The boss cooks his goose with a dodgy microwave dish ... so the Bastard simply out-manoeuvres him yet again...

Year 1997 - Episode 5


The boss is on the warpath! Never one to take a good moral kicking lying down, he's decided to retaliate for the demise of his corporate telephone plan by making our lives a general misery.

He's enforcing every single safety standard known to humankind. As well as this, he's checking our arrival and departure times and even pulling us up on the creative book keeping that produces most of our timesheets.

It's not good.

Still, you know what they say, the best defence is a good offence.

Sure enough, it's not long before the PFY and I are called into the boss's office for failing to put up warning signs after opening the cabling duct in the basement. My suspicions are confirmed when I notice the head of personnel sitting in on the meeting. He's never been a big fan of mine or the PFY's - well, not since he got a crossed line with the DP pool while talking to his doctor about a personal and very private problem. He probably would've believed it if we hadn't thanked him for not doing anything 'rash' ...

The boss winds up for the delivery. "Much as I deplore these things, I'm afraid I'm going to have to give you both a final written warning after the exposure of general staff to that dangerous drop," he says.

"The dangerous drop of three or four inches to the cable duct floor."

"A dangerous drop nonetheless," he replies, egged on by the head of personnel.

"Could I just have a word with you in private?" I ask, a picture of piety.

"I don't think that would be necessary," the boss replies.

"Uh, I wasn't actually meaning you, I meant the representative from personnel. Just as we're talking safety issues I thought the PFY and I could have a word about that cheap microwave dish."

As if by magic, the tone of conversation changes. Could it be that the boss has remembered WHO recommended and ordered (against the advice of the networking technicians) the said dish?

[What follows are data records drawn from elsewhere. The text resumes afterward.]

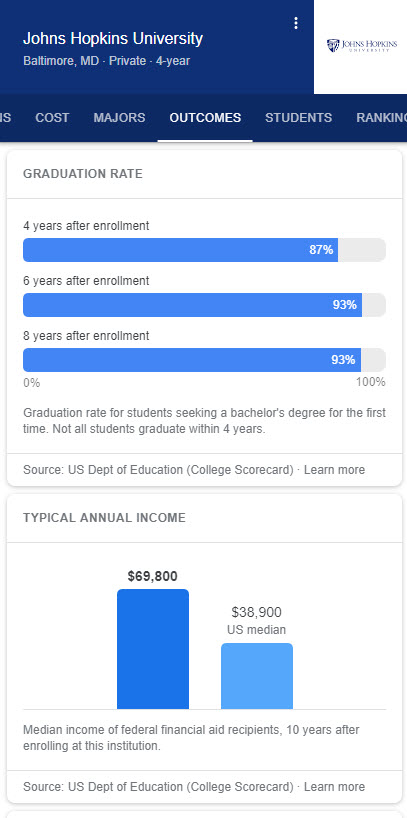Open the STUDENTS tab
This screenshot has width=407, height=818.
(x=298, y=117)
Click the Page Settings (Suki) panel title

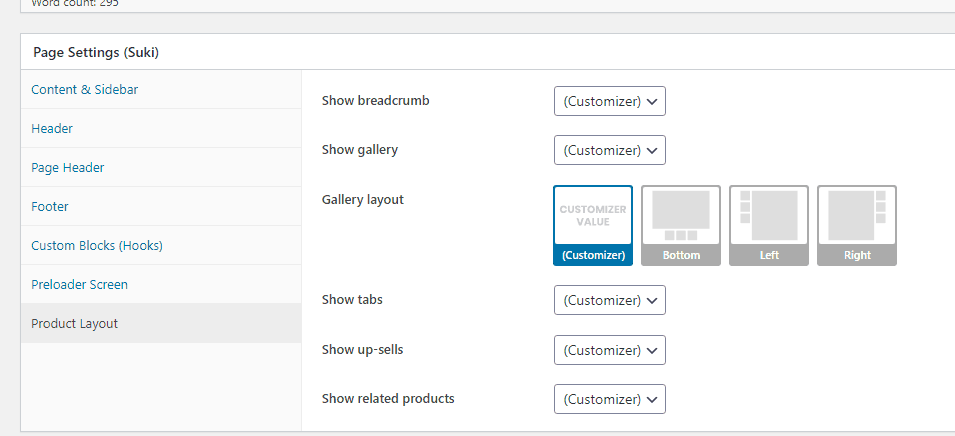click(x=96, y=52)
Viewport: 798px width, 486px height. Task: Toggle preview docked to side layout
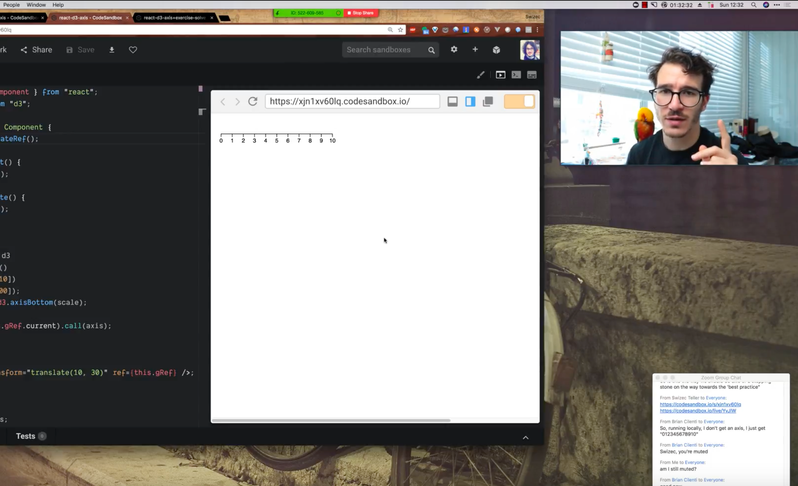[470, 101]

"Perhaps I can spare you a minute," said the tight-lipped boss.

"Well, it's mainly a safety concern you understand," I say, once we're in private. "As this is my final warning I can expect my contract not to be renewed for another year, and I'd just like to organise someone to pop up onto the roof every two or three weeks to tighten up the bolts on the cheap microwave dish you recommended we buy last year.

"Apparently it slowly tilts over till it's pointing directly at the roof. We wouldn't have found out except that one of the auditors in the office underneath rang to complain about the coffee in his mug boiling every time transmissions passed 20 per cent bandwidth..."

The boss is, as we in the trade say, up the creek without a paddle user's guide. He tries unsuccessfully to disguise his utter horror at the possible legal action that could result from this. And even more importantly, who would be taking the precipitous fall for it...

"Who was that auditor again?" he said, feigning mild interest.

"Oh you know!" I reply. "Wilson, Wilkins - something like that. You know, the guy who's always off sick with headaches and stuff."

He's now out of the stream and heading out to sea - he KNOWS we'll have kept an autographed copy of the memo (complete with our response) safely stashed in some fireproof location that he'll get access to shortly after Satan starts ordering antifreeze and winter woollens.

52 seconds later we're back in his office...

"Well I see no point in taking this any further," the boss says, to the personnel head's disgust. "It appears the signs WERE there after all, in fact I saw them myself! Now, hadn't you better pop up and do that maintenance ..."

"Running all the way," I agree. "OH! And look, there's those timesheets that you were querying before. Ah! I see why you were querying it! The PFY and I didn't put in those 10 hours work - we did, uh ... network tuning on two Sunday nights. I'll just fill that in now so you can sign it."

The head of personnel leaves with a burst of language I'm sure isn't approved by company policy while the boss signs away an amount of overtime probably equal to the GNP of a small communist state.

Victory and overtime ours, I foster goodwill in the boss by sending a back-up tape from our off-site storage contractors.

"What was that about?" the PFY asks.

"Oh just returning the boss's memo about that microwave dish he recommended."

"Are you sure that was such a good idea? He'll just destroy it."

"It's probably for the best," I respond. "After all, it's the only remaining documentation about it. And without documentation..."

"I'll get the scrap dealer on the line."